We concur with the chancellor, that the bill is without equity. If we assume, that it is shown by the evidence, that the appellee agreed to advance the appellant moneys to carry on his mercantile business, and to buy cotton, during the cotton season of 1873-4, it would be difficult to ascertain any consideration for the agreement, or its extent, or how far the parties intended that it should extend, with any degree of' certainty. It was not agreed that any particular sum should be advanced, nor are there facts stated, from which the sum may be ascertained. Agreements are sometimes so indefinite and uncertain, as to be wholly void. Thus, in the case of Erwin & Williams v. Erwin, 25 Ala. 236, an agreement that in consideration, of plaintiffs purchasing of the defendants, a store-house, and a stock of dry goods, the defendant would assist them, by indorsing their paper, and advancing them money to carry on the business, was held void. And in Adams v. Adams, 26 Ala. 272, a promise by a father on valuable consideration, that he would give a daughter, a full share of his property, which was then and there worth twenty-five thousand dollars,” was declared void for uncertainty. The agreement now insisted on, if made, falls within the principle of these authorities.

Independent of this consideration, the damages resulting from its breach, are unliquidated. There is no legal standard by which they can be measured accurately and ascertained.
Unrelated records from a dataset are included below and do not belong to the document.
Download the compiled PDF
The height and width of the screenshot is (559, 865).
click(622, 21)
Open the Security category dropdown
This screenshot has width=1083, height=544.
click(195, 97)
A court of equity will not set-off against a clear and certain debt, damages which are strictly unliquidated, springing out. of transactions not connected with the debt.—Livingston v. Livingston, 4 Johns. Ch. 293; Pulliam v. Owen, 25 Ala. 492; Jennings v. Webster, 8 Paige, 502; Jordan v. Jordan 12 Geo. 77.

A mortgagor may, if the mortgagee is seeking a foreclosure in equity, set-off any debt, or demand, he may hold against the mortgagee, which would be the proper subject of set-off,, *267if the mortgagee was suing at law for the recovery of the mortgage debt.— Chapman v. Robertson, 6 Paige, 627; Irving v. DeKay, 10 Paige, 319. But if it becomes necessary for the mortgagor, to resort to equity for relief upon the ground, that he has a proper set-off, against the mortgagee, or the mortgage debt, he must show some other fact, than the mere existence of a demand which is the proper subject of set-off. T. C. & D. R. R. Co. v. Rhodes, 8 Ala. 206; Cave v. Webb, 22 Ala. 583. The damages the complainant may have sustained from the defendant’s violation of his instructions to postpone the sale of his cotton, under our statute are the subject of set-off. The difference between the sum realized on the unauthorized sale, and the sum which would have been realized, if the instructions had been obeyed, is the measure of damage. No ground of equitable relief in respect to this demand is shown. The remedy at law is adequate, the party liable is solvent, and there has been no agreement thax it should be discounted from the mortgage-debt.

The suggestion that the law would apply these set-offs to the payment of the mortgage debt, can not be supported. There is a very broad distinction between a payment, and a-set-off, and distinct demands are never in the absence of an agreement between the parties applied as payments of each, other.— Green v. Storm, 3 Sandf. Ch. 305.

The decree of the chancellor is affirmed.